Sketching Perspective || Ilga Leimanis

This not unattractive guide is either a visual feast or an assault on the senses, depending on your point of view. You might even say it’s both, and like it all the more for that.

Books on perspective usually fall into one of two camps: technical drawing manuals, or attempts to teach the subject without any technicality at all. The former can be daunting, especially for the general artist and the latter as frustrating as a language course that pretends that grammar doesn’t exist.

Perspective is part of the grammar of art, as much as colour and colour mixing or the techniques for application of materials. It’s a thing you have to get to grips with, but also something a lot of people are afraid of, but as necessary as declension of nouns or conjugation of verbs.

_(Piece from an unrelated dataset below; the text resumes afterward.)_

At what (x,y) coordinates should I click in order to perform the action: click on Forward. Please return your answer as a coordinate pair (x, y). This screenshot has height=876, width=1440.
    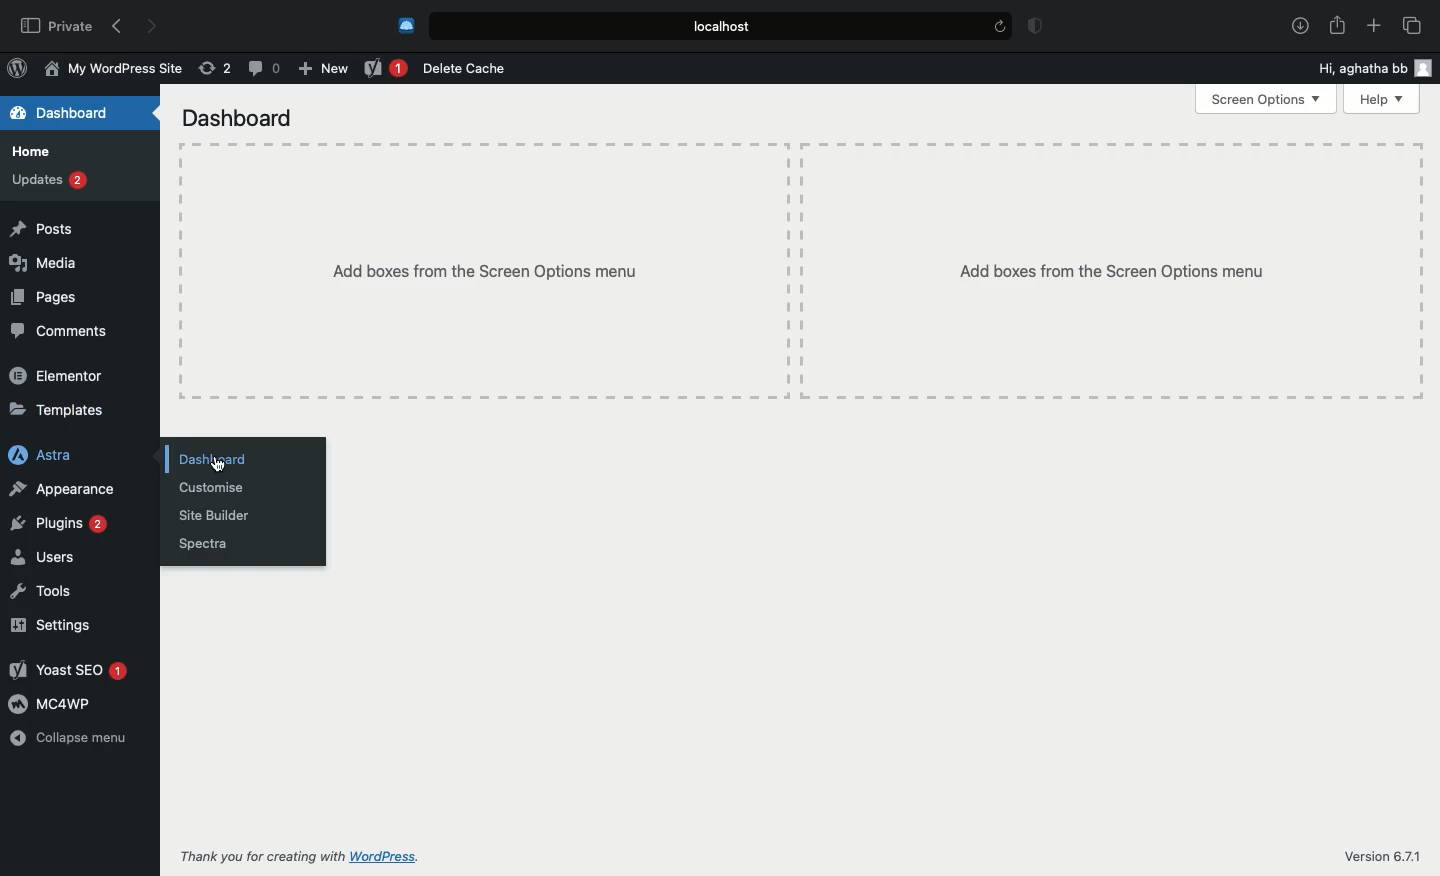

Ilga is an urban sketcher, so perspective is central to her craft. She also, as is common with the genre, works quickly and loosely, so you won’t find architectural or measured drawings here, and hooray for that. It does mean that you get what I referred to at the beginning – the visual feast or assault on the senses. However, it also means that, where there are lines and diagrams (you know you need them really), they’re organic and mostly freehand, which makes them a lot more friendly and approachable. There’s also quite a lot of text, but it’s largely there to explain the images rather than a lot of theory to read, so hooray for that too.

What mainly sets this apart from other books on perspective is the way Ilga uses the technique in very fluid drawings that capture character as much as appearance. Only you can decide whether this works for you but, if it does, it should be rather successful.